Come furono le sue relazioni successive?
«Fui sposata per sette anni con un giovane pittore della mia età, e nacque una figlia, ma non andò bene e quindi mi convinsi di non essere fatta per il matrimonio. Per questo, quando Jonas Salk mi disse che voleva sposarmi, gli risposi che per me era un’assurdità. Ma poi mi diede un pezzo di carta e mi chiese di scrivere perché era così impossibile sposarsi.
Quando scrissi che per metà dell’anno volevo stare per i fatti miei a fare quello che mi interessava, lui a sorpresa mi disse che avevo ragione, che è insopportabile passare tutto il tempo assieme. Quindi, stando lontani per lunghi periodi, siamo stati assieme 25 anni, fino alla sua morte. E ci siamo sentiti liberi».
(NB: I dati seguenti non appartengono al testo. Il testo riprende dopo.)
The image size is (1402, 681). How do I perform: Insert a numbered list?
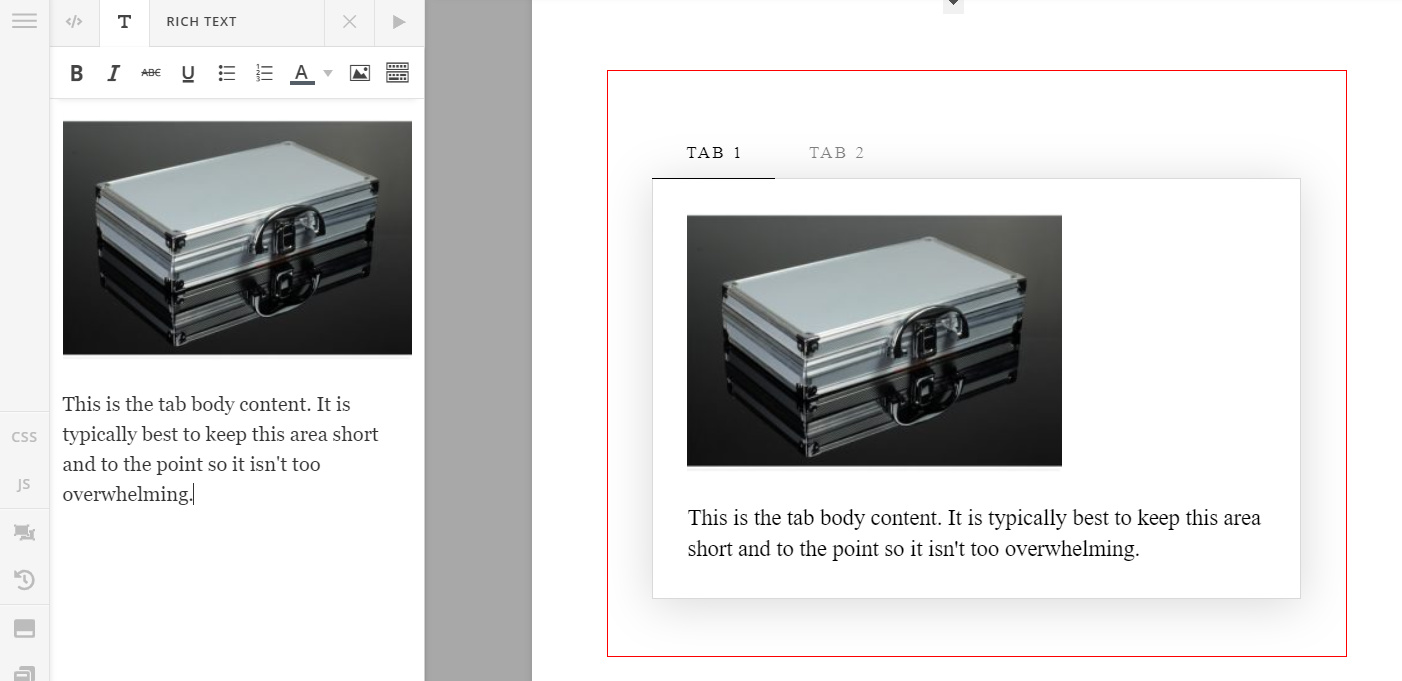pyautogui.click(x=264, y=73)
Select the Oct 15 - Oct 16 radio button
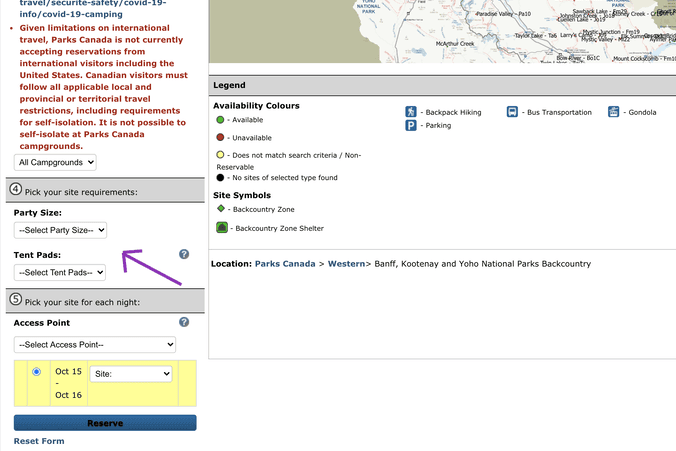This screenshot has width=676, height=451. (x=37, y=372)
francoise gilot con picasso fotografati da robert capa
Che cosa direbbe alle donne che si innamorano di uomini molto più giovani di loro?
«Che non so quanto si divertiranno. Ma non per la differenza d’età: quella non conta nulla. È che gli uomini e le donne sono molto diversi, e anche se fanno uno sforzo per stare assieme non si capiscono mai veramente. E poi c’è il tempo che ti cambia, ma meno di quello che pensi. Insomma, a queste donne direi che è più complicato di quanto sembri».